From The
Archives Of The Struggle Against Climate Change And Animal Preservation-West
Coast Version
By Bart Webber
Yeah, today I
am again on the soapbox (in the old days, the very old days the ordinary old
days being my youthful times in the 1960s orators of all kinds would go to a
place like Central Park or Boston Common and harangue the crowds on anything
from the virtues of socialism to the value of some homemade remedy sold cheaply).
As we swelter in the excessive summer heat I want to once again climb on the
climate change issue and particularly as it relates to the effect on animal
habitats and routines. Today, maybe literarily today, we are so wedded to the
very real idea that climate change is knocking us for a loop that we forget
that such efforts to fight the worst effects of the crisis have been going on
for a long time. As I have mentioned previously one of the key leaders who
noticed something was dramatically wrong was Johnny Allan, a figure out of the
mold of John Muir, guys like that. Johnny was one of the early advocates of the
very sound idea that we do something about the matter before it got too late,
too expensive or we didn’t have the technological resources to combat whatever affront
we had made to Mother Nature.
Johnny Allan,
he was from the South so Johnny named not John, had a fistful of degrees and a
few awards although not the big one which would have helped his “street cred”
as he started sounding the warnings back in the early 1970s. Of course Johnny’s
name will always be associated with the now overdone use of animals to get
donations to help save them. Johnny was worried about what all the changes would
do to the animals in the wilderness when their sources of food got mixed up. Johnny
had the very bright idea of going to the people who ran the San Diego Zoo and
asked them to install many canisters around the park asking kids, really parents
but pitched to kids to throw their surplus coins from their purchases into the
kiddy.
There is more
to the Johnny Allan story though and it also relates to the San Diego Zoo with
which he was associated with for many years. Johnny put in many years of
thoughtful study (see photograph below) thinking through the idea of making
animals in captivity more comfortable, more in tune with their natural habitats.
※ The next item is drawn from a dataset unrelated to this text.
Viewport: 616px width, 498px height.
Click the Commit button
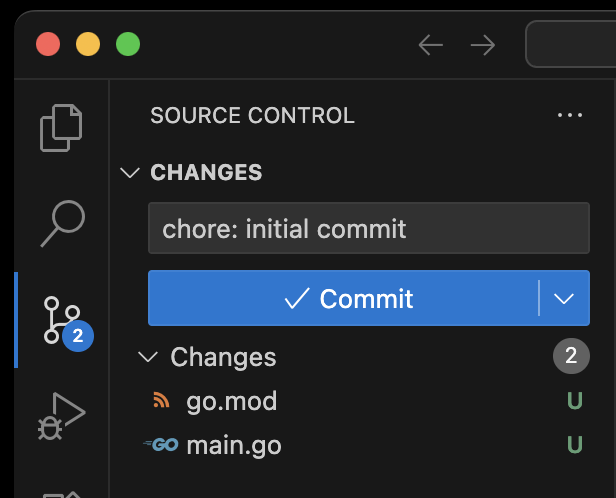343,298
One of the first things he protested about was the idea of bringing polar bears
and penguins to the zoo which would have entailed a vast array of structures
and conditions that did not make sense in a semi-tropical climate. I believe he
got an award for that long effort. That struggle against changing habitats became
the central thrust of his later work when he got, finally got the zoo (and others
followed suit) to make the spaces the animals were caged in more like home. I
remember one demonstration inspired by his work by a bunch of UCal/San Diego students
protesting that the giraffe should have much more room and larger trees to feed
from. Yeah, they don’t make them like Johnny Allan anymore. He did his stuff
for free, for love unlike the paid guys these days.